Business Email Compromise – Hacking, Spoofing and the Law

The main areas include fraud, identity theft, theft and negligence.  There are 3 parties involved.  A client (Seller) that has invoiced another client (Payer) for goods or services.  A 3rd party, a hacker, get access to the Seller’s email.  They reissue an invoice for $10,000 with amended bank details.  The payer then pays the latest issued invoice to the Hacker’s account. 

The Seller has not received any money, however the Payer has paid money. 

There is no question that the Hacker has committed crimes including fraud, identity theft and theft.  The question is?  Is the Payer at fault for paying to the wrong account, or is the Seller at fault for Negligence in having their systems hacked?

There is a current case: In June 2020, the Australian law firm Mills Oakley was the victim of a BEC scam. The attacker sent emails to the firm’s accounts department pretending to be the firm’s principal and requesting the transfer of a large sum of money to an overseas account. The attackers were able to bypass the firm’s security measures and the money was transferred. The firm estimates the total loss to be around AU$1.8 million.

https://www.smh.com.au/national/law-firm-accused-of-losing-1-million-of-client-s-money-in-email-scam-20200506-p54qcu.html

Some Terminology : Actors, Acts, Actions & Phishing, Vishing and Smishing

Actors are individuals or groups who are involved in a cybercrime incident. These actors can be criminals, such as hackers or fraudsters, or victims, such as businesses or individuals.
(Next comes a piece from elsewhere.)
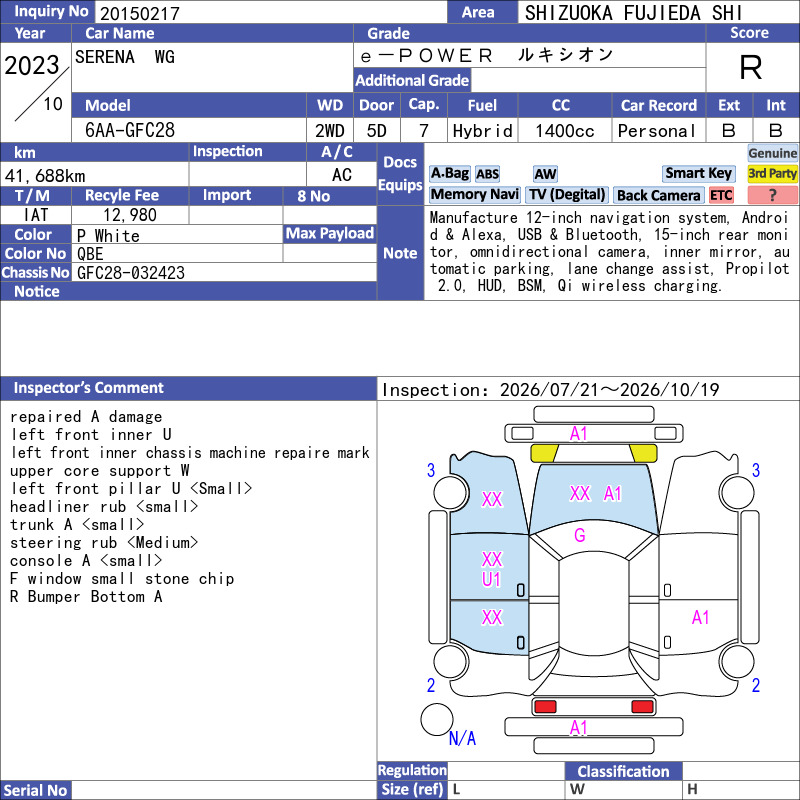
Task: Select the Back Camera badge
Action: [658, 195]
Acts are the actions taken by actors in a cybercrime incident. Criminals may attempt to gain access to a system or network, steal data, or extort money from victims. Victims may fail to properly secure their systems and networks, or fail to take steps to protect their data.

Actions are the steps taken by actors in response to a cybercrime incident.  Victims may take steps to protect their systems and networks, such as implementing two-factor authentication, using strong passwords, and having the awareness to identify (and ignore or block) suspicious emails\ calls\ SMS. It takes both criminals and victims to result in an actual incident. Criminals must take steps to gain access to a system or network, while victims must fail to take steps to protect their systems and networks. If either party fails to take the necessary steps, the incident will not occur.
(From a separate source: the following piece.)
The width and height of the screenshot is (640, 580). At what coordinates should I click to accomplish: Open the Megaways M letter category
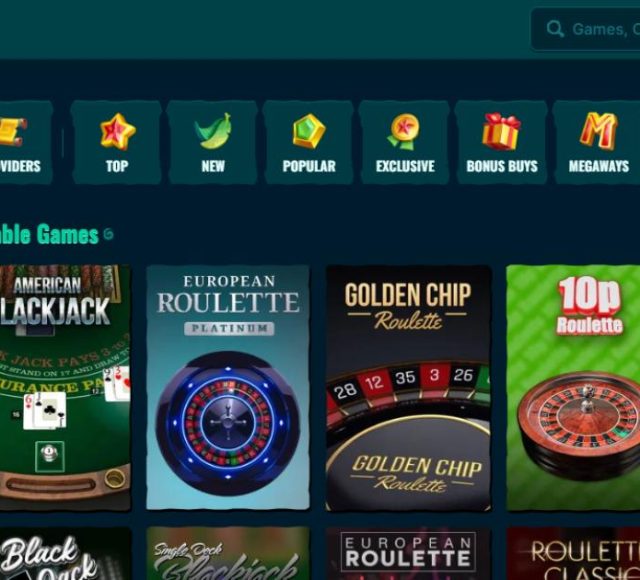point(598,131)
Phishing is a type of social engineering attack that involves criminals sending emails that appear to be from a legitimate source, such as a bank or company, in order to obtain sensitive information from victims. The emails may contain malicious links or attachments, or the criminals may request payment or personal information. Phishing emails are often hard to detect, as they may appear to come from a legitimate source.

Vishing is a type of social engineering attack that involves criminals using voice-based messages, such as phone calls and voicemails, to obtain sensitive information from a victim. Vishing attacks are often used to steal financial information, such as credit card numbers or bank account details. Criminals may also use vishing to obtain login credentials or passwords. Vishing attacks are often carried out using automated voice messages, making them hard to detect.
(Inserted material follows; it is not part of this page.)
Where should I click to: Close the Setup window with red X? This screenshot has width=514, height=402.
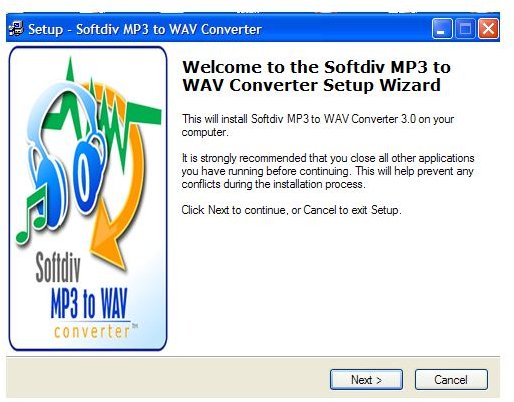pos(488,29)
SMS phishing, or smishing is a type of phishing attack that involves criminals sending text messages to victims in order to obtain sensitive information. The messages may appear to be from a legitimate source, such as a bank or company, and may contain malicious links or attachments, or request payment or personal information. SMS phishing is often hard to detect, as the messages may appear to come from a legitimate source.